Re[2]: Unicode and Security

From: Asmus Freytag (asmusf@ix.netcom.com)
Date: Fri Feb 08 2002 - 13:24:01 EST


At 06:18 PM 2/8/02 +0100, Philipp Reichmuth wrote:
>Oh, it is very well possible to design a character set that supports
>all of Latin, Cyrillic and Greek without being susceptible to this
>problem beyond the familiar 1-l-|, 0-O dimension. The main premise is
>to encode glyphs instead of characters so that one glyph "A" is used
>in all three of these alphabets. Roundtrip compatibility with legacy
>character sets would be a problem, though. It looks like there is the
>decision between kludge A (roundtrip compatibility missing) and kludge
>B (easier spoofability).
If your statement was phrased differently, i.e. saying that domain name
registration and resolution should not allow a distinction between
A.com and A.com where one uses the Greek and one the Latin A, that
would be a different matter. Such action would close this spoofing
loophole very effectively w/o restricting the registration of
meaningful names. However, there may be subtle issues with such an
approach. But the important thing is that it does not fiddle with the
character set as such.

>However, for URLs etc., roundtrip
>compatibility is not really necessary, I think.

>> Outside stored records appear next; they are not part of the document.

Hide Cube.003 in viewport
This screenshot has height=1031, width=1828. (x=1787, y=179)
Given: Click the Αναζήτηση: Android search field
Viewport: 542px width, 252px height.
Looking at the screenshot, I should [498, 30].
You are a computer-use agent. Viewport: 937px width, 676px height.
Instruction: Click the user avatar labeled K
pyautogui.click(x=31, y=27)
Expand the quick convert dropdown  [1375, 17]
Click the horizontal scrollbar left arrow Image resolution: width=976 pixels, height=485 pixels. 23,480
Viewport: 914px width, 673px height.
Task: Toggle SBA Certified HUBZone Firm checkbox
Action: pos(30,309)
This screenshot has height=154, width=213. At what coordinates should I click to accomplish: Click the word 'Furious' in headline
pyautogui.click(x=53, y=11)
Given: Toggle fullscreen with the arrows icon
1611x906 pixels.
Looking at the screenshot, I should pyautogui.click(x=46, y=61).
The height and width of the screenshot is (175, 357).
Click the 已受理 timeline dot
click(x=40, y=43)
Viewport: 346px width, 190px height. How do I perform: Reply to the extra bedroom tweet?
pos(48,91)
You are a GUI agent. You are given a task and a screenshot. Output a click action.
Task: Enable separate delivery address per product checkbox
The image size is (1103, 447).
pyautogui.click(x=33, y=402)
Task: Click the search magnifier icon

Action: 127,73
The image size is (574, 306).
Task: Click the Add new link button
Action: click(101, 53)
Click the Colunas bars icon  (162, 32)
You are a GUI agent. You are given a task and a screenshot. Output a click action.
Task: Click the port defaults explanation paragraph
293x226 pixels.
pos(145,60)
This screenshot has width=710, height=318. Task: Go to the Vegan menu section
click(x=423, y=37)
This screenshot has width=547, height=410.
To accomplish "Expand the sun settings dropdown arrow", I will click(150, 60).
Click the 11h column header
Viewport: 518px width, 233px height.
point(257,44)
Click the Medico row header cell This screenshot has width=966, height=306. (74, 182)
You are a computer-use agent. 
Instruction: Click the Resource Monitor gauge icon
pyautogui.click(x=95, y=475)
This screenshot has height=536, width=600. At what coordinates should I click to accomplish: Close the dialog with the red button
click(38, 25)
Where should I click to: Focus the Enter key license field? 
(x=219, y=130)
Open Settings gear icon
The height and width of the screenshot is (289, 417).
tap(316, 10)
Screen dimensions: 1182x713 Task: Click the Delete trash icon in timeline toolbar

I beg to differ. Roundtrip convertibility is very important since URLs live
in documents encoded in Unicode, ISO/IEC 8859-7, even Shift-JIS etc. that
are all
not 'glyph' encodings. Whatever specialized 'character set' gets used
transiently in resolving the domain name is one issue, but it better be
easily possible to convert between it and the form URLs are actually stored
in hypertext.

>I am sure they can be fixed by designing a better character set that
>is better suited to a given problem. A lot of problems can be avoided
>by regarding a character set as an application-specific entity to some
>extent.
>
>This is not what we want, of course; we want a universal encoding
>across all applications. This being our premise, the resulting
>problems which you cannot possibly deny will have to be dealt with in
>one way or the other.

Nobody argues that spoofing and other security issues shouldn't get
addressed.

>To me, it seems a better idea to fix problems
>that arise directly from the way we encode our characters already on
>the character set level as far as possible, even if it just means
>notifying people that mixing characters from different alphabets may
>lead to misinterpretations and to denote common glyph similarities in
>the standard, such as the glyph "A" or for that part the character "A"
>being indiscernible in several alphabets.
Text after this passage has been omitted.